To celebrate the launch of our virtual exhibition, Franklin in Portraits, join us for a series of talks about Benjamin Franklin’s most famous portraits. We continue our series with a discussion on the differences between two versions of the same portrait: Benjamin Franklin by David Martin and the copy made by Charles Willson Peale in 1785, given to the American Philosophical Society. The original portrait by Martin was commissioned by Robert Alexander of the firm of William Alexander & Sons, in Edinburgh. It is meant to represent Benjamin Franklin as an Enlightenment figure and English gentleman. It is also one of the rare portraits done during his time in London while he was living at 36 Craven Street (Benjamin Franklin House). Join Dr. Janine Yorimoto Boldt and Dr George Boudreau for a discussion on the differences between the two paintings and what these differences symbolize for Early American portraiture.
Dr George Boudreau is a cultural historian of early Anglo-America, specializing in the history of Philadelphia, the work of Benjamin Franklin, material culture, and public history. Boudreau was the founding editor of the journal Early American Studies, and has won six major grants from the National Endowment for the Humanities.

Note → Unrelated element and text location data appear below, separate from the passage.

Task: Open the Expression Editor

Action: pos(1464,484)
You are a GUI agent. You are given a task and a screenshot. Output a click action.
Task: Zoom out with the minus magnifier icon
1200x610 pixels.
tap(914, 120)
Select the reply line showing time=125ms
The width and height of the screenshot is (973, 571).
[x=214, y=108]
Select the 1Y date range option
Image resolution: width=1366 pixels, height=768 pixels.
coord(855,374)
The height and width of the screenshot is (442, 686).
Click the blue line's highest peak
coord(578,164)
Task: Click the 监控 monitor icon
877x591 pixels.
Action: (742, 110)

He was a fellow at Fred W. Smith National Library for the Study of George Washington in 2019-20 and has previously completed fellowships at the Jamestown Rediscovery and the Omohundro Institute for Early American History and Culture at Williamsburg, the International Center for Jefferson Studies at Monticello, the Library Company of Philadelphia, Winterthur Museum and Library, the American Philosophical Society, and the David Library of the American Revolution. A 1998 Ph.D. from Indiana University, he is currently senior research associate at the McNeil Center for Early American Studies at the University of Pennsylvania and is a member of the Academic Advisory Panel for Benjamin Franklin House.

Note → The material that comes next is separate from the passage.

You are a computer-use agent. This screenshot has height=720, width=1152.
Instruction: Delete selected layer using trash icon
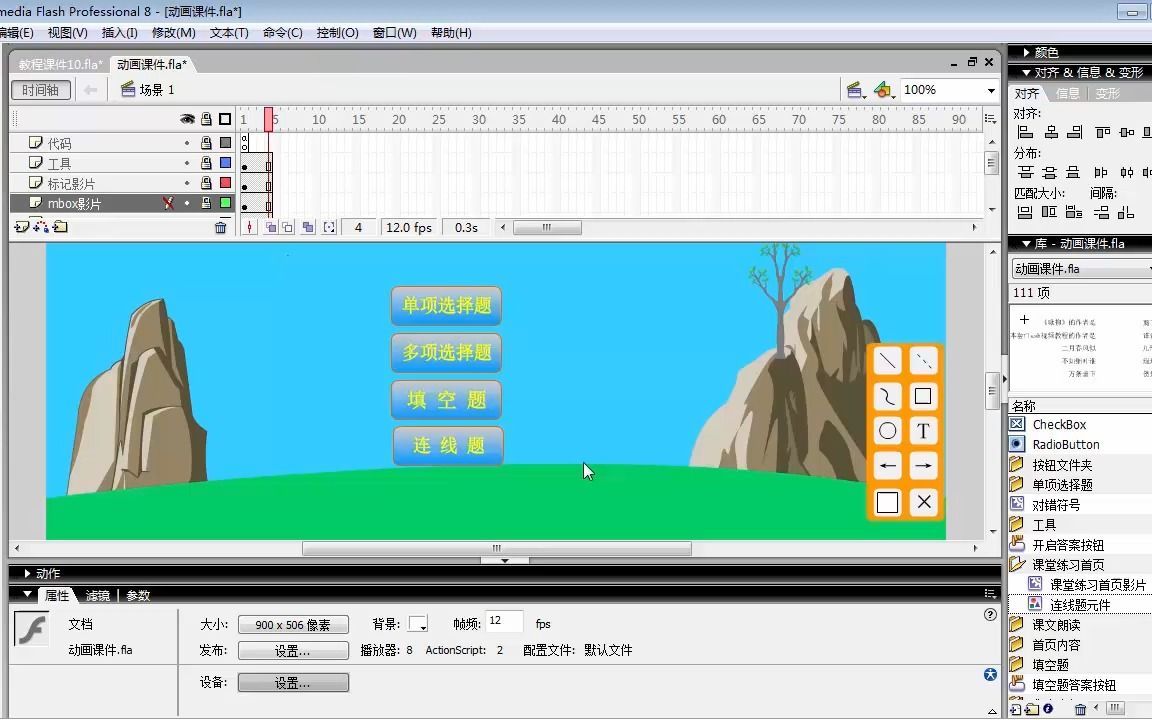point(220,227)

Dr. Janine Yorimoto Boldt is art historian and cultural historian specializing in early American visual culture. She is currently the Associate Curator of American Art at the Chazen Museum of Art at the University of Wisconsin-Madison. From 2018-2020 she was the Andrew W. Mellon Foundation Postdoctoral Curatorial Fellow at the American Philosophical Society where she was the lead curator for the exhibition Dr. Franklin, Citizen Scientist and co-curator for the 2019 exhibition Mapping a Nation: Shaping the Early American Republic. Boldt received her PhD in American Studies from William & Mary and her scholarship focuses on the social and political functions of colonial portraiture. She is the researcher behind ColonialVirginiaPortraits.org, a digital project produced in collaboration with the Omohundro Institute of Early American History & Culture. Her research has been supported by fellowships from Colonial Williamsburg, the Virginia Museum of History & Culture, Winterthur Museum and Library, the Decorative Arts Trust, and the Museum of Early Southern Decorative Arts.